◆ PROBLEM SET
(A) Translate into Spanish the sentence "We do not provide full solutions to the study guides." from the quiz study guide.
(B) List every relational Boolean operator named in the quiz study guide.

◆ QUOTED PASSAGE
Quiz 2 Study Guide

The quiz will be administered on Gradescope. It will be available at 9pm on Thursday, October 8 and must be completed by 10am Friday, October 9. You will have 35 minutes to complete the quiz once you start working on it. You will be asked to affirm the same integrity policy as you did last time.

Python concepts and functions

You are responsible for all material needed for Lab 1, 2, and 3, which includes for loops, if statements, boolean operators, and relational operators.

In addition, this quiz will cover while loops and functions. We will not be asking you to write your own while loops and functions on this quiz; however, you should be able to read and understand programs with these in them.

Study guides are not graded. You may work with other students on the questions, and ask questions about the guide during evening ninja help sessions, on Slack, or with meetings with faculty and staff. We do not provide full solutions to the study guides.

In addition to all concepts from Quiz 1, you should understand the following:

  • the Boolean data type

  • if, if/else, if/elif/else

  • the relational Boolean operators <, <=, ==, >, >=, !=

  • the logical Boolean operators and, or, and not

  • nested statements (e.g., nested if statements, if/else in a loop, etc.)

  • definite for loop vs indefinite while loop

  • function definitions and function calls

  • function parameters and function arguments

Sample practice problems

  1. Given these assignments:

    x = 5
    y = 13
    S = "we love computer science"
    Done = False

    Show the value and type of each expression below:

    x < 10 and y < 10
    x < 10 or y < 10
    x < 10 and x > 0
    x > 10 or x < 0
    (5/x) > 7.0
    len(S) >= 10
    S[0] < S[1]
    not Done
  2. The code fragment below asks the user for two input values. Provide 5 different sets of input values for number_one and number_two such that each branch of the if statement is followed.

    number_one = int(input("Enter the first number: "))
    number_two = int(input("Enter the second number: "))
    if number_one < 10:
        print("Option 1")
    elif number_two < 10:
        print("Option 2")
    elif number_one < number_two:
        print("Option 3")
    elif number_two > 20:
        print("Option 4")
    else:
        print("Option 5")
  3. Show the output from the following code fragments:

    x = 0
    while x < 6:
          print(x, x**2)
          x = x + 1
    print("done!")
    text = "strings!"

◆ RECORD EXCERPTS

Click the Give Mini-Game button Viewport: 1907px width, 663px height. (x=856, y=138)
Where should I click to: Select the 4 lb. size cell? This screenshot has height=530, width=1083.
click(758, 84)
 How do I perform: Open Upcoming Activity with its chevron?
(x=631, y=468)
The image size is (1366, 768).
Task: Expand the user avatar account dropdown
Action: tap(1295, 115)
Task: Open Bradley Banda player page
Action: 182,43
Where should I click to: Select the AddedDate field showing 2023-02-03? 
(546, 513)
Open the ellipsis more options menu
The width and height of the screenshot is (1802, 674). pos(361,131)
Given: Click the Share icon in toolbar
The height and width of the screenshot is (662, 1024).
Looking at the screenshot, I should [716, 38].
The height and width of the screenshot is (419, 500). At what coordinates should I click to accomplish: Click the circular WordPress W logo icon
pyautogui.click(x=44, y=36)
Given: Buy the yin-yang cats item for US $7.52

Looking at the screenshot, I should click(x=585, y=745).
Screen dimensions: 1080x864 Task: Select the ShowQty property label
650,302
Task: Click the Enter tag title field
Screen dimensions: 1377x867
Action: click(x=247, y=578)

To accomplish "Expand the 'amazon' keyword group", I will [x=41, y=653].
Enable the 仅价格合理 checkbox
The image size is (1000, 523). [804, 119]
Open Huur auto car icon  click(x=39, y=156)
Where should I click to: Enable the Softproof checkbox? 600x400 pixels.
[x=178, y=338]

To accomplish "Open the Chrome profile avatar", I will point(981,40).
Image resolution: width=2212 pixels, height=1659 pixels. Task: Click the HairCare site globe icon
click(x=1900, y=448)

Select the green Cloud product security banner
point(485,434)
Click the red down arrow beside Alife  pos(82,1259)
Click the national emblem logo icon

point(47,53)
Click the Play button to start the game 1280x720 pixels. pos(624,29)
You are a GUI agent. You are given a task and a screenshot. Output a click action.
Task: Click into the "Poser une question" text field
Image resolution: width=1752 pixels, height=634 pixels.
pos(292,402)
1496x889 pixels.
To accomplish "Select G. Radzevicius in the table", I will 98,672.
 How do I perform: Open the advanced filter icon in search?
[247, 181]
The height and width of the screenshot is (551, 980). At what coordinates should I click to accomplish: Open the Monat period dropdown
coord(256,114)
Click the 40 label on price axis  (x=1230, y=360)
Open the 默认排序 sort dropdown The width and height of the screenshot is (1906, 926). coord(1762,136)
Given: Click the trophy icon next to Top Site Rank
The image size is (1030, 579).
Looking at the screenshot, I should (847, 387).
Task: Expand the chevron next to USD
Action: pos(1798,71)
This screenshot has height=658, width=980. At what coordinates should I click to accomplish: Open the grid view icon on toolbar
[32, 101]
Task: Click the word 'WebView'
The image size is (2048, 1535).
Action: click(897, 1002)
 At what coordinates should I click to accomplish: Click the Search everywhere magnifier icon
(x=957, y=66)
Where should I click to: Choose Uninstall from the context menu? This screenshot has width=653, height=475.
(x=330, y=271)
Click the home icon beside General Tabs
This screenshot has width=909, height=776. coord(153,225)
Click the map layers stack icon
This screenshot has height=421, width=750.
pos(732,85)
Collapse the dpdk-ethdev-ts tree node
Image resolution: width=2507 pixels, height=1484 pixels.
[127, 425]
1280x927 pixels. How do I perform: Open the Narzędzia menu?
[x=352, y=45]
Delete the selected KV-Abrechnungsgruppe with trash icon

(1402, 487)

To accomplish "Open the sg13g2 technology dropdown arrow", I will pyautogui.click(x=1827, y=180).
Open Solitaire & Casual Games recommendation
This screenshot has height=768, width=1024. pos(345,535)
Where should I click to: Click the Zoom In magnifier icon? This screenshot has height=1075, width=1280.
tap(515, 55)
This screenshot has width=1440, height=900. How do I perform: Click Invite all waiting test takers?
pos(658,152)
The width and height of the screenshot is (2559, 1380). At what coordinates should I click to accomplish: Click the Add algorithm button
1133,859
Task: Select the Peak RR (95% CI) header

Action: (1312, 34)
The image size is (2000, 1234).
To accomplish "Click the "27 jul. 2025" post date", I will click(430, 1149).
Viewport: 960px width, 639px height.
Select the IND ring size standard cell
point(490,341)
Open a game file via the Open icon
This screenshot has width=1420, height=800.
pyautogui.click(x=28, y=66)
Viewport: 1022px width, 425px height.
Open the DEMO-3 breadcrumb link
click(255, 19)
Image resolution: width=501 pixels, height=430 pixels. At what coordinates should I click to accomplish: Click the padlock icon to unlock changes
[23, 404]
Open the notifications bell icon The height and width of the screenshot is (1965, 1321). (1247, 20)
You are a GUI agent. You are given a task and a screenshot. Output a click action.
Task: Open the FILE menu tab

◆ ANSWER LIST
(A) No proporcionamos soluciones completas para las guías de estudio.

(B) <, <=, ==, >, >=, !=